Perform host maintenance for nodes running training and inference workloads

Autopilot Standard

This document explains how to perform host maintenance of the underlying Compute Engine instances for nodes in Google Kubernetes Engine (GKE) clusters. You only need to actively manage this maintenance for certain types of Compute Engine instances that don't live migrate, including instances with GPUs and TPUs. The strategies described in this document work well for training and inference workloads. If you only need to manually perform host maintenance for an individual node, or your workloads can tolerate automatic host maintenance, see Understand how to do host maintenance on GKE.

These strategies perform host maintenance for groups of nodes, and, optionally, initiate GKE cluster upgrades.

Use the parallel strategy for the nodes of workloads where you can have one single period of downtime, such as for the nodes of training workloads. Use the rolling strategy for the nodes of workloads where you can have batches of downtime while maintaining availability of the majority of resources, such as for the nodes of inference workloads.

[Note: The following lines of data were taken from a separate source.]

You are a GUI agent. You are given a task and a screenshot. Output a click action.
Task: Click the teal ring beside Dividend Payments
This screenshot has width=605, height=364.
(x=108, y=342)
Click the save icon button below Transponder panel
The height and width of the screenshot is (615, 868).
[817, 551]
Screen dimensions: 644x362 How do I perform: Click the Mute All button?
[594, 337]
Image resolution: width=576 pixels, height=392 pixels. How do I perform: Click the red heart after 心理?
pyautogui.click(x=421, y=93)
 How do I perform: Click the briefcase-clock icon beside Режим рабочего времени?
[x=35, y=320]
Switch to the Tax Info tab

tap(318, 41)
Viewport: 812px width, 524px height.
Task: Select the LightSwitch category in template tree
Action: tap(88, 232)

Use a parallel strategy to update the nodes of training workloads

This strategy performs changes simultaneously for a group of nodes that use accelerators. You can use this strategy for training workloads. Or, you can use it for other types of workloads where the least disruptive method of performing changes is to have a single window of complete downtime for all nodes in the group and the workloads that run on them.

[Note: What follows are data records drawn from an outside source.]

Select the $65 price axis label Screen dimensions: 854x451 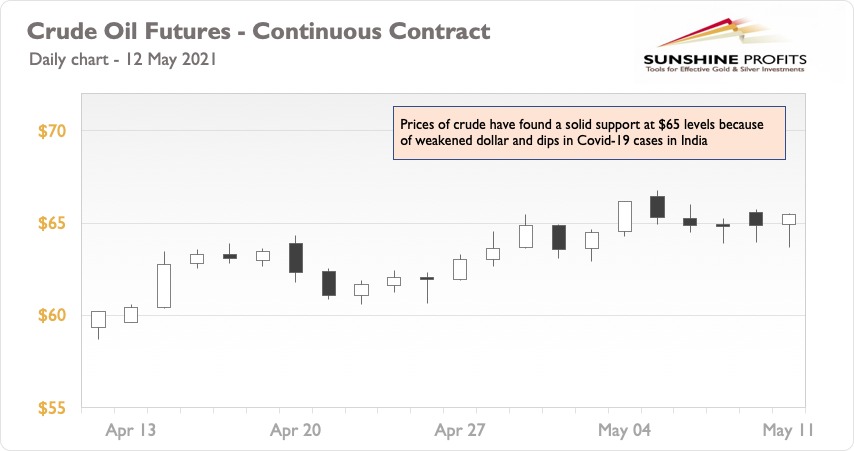pyautogui.click(x=52, y=223)
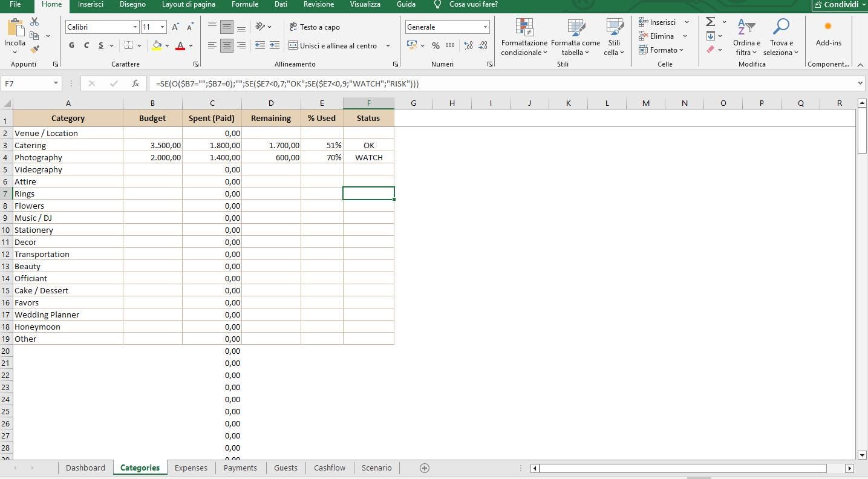This screenshot has height=479, width=868.
Task: Apply thousands separator format
Action: [x=451, y=45]
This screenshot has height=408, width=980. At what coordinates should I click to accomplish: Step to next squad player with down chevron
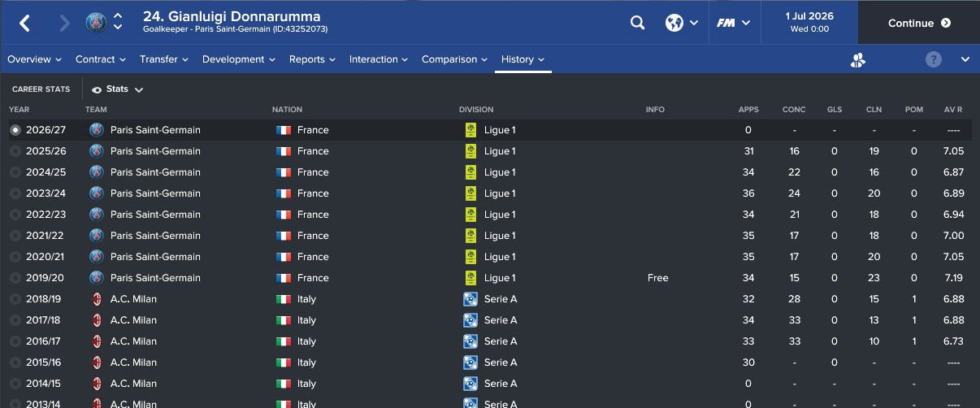119,28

The strategy follows these high-level steps:

Stop workloads: select the node pools and either stop the workloads running on them or move the workloads to other nodes that remain available.
Trigger host maintenance: apply the maintenance label to all selected nodes at the same time and wait for the process to complete on all nodes.
Upgrade the GKE version: change the GKE version of the nodes.
Restart workloads: after all host maintenance and upgrades finish, restart your workloads.

The provided instructions perform changes for a single node pool. However, you can adapt the steps to perform changes for multiple node pools at the same time. Ensure that, before you begin these steps, you have at least a few hours where this workload doesn't need to run on these nodes.

To minimize disruption while receiving critical changes for both the underlying Compute Engine instances and the GKE nodes, use this period of downtime to perform both the host maintenance and GKE version upgrades. However, you can perform only host maintenance if you don't want to upgrade the version of your GKE nodes.

Considerations before you begin

Review the following considerations before you begin:

Avoid redeploying workloads: to avoid unnecessary delays due to PodDisruptionBudgets, don't redeploy any workloads until you've completed all steps.
Plan for disruption: ensure that your workloads can be disrupted for a period of time. These steps take multiple hours to complete, primarily due to the time required for host maintenance.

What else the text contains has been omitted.